Sovraistruzione, un lusso che non ci possiamo permettere

L'Istat denuncia che i laureati italiani sono troppo qualificati per i lavori che si trovano a svolgere: un problema che nasce soprattutto dal sistema di istruzione, che investe tempo e risorse per formare profili inadatti al mercato del lavoro italiano

Giovanni Gazzoli

Un ragionamento serio sul futuro del Paese non può prescindere dal tema dell’educazione e, in particolare, da quello dell’istruzione. Nonostante riforme strutturali alternate da interventi di cosmesi, la formazione (professionale e non) dei giovani continua a essere un tasto dolente.
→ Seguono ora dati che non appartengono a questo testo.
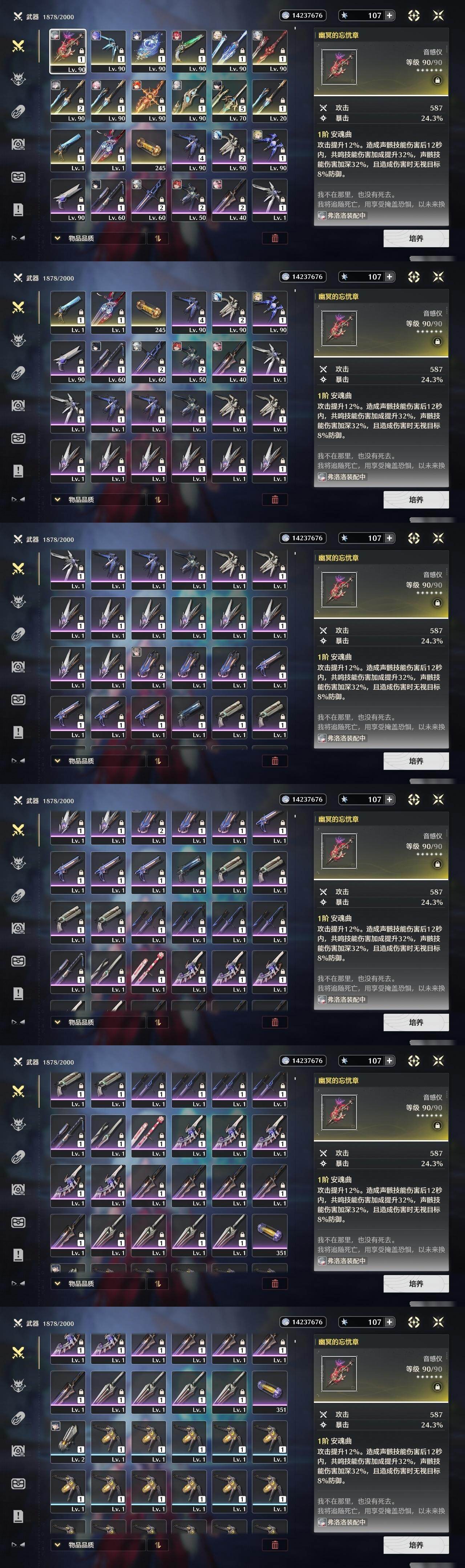Select the Lv. 20 sword in topmost inventory view
Viewport: 465px width, 1568px height.
tap(270, 101)
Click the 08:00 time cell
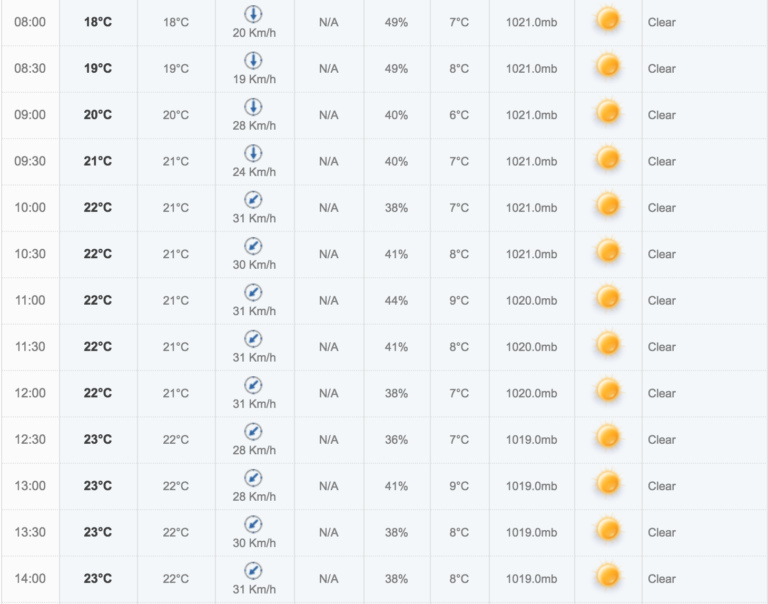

Nel Rapporto annuale 2019, l’Istat ha non a caso dedicato un intero paragrafo al particolare problema della sovraistruzione, definita come quella situazione che si verifica quando il titolo di studio posseduto dai lavoratori è superiore a quello richiesto per accedere o per svolgere una data professione.

Qualche numero aiuta a delineare la gravità della situazione. La base su cui si ragiona è composta da poco più di due milioni di persone tra i 20 e i 34 anni, tutte dotate di laurea. Escludendo la minoranza di coloro che sono ancora in istruzione (ad esempio, i dottorati di ricerca), risulta che solo il 73,7% è occupato: più di un laureato su 4 non trova lavoro se si ferma dopo la laurea. E va ancora peggio ai diplomati: quasi il 40% non è occupato. Non troppo rosea neppure la situazione degli occupati: quasi la metà dei laureati svolge una professione per la quale è troppo qualificato (più della metà in riferimento ai diplomati), e tale condizione si trascina nel tempo, considerando che la percentuale resta sopra il 40% anche 6 anni dopo il primo lavoro.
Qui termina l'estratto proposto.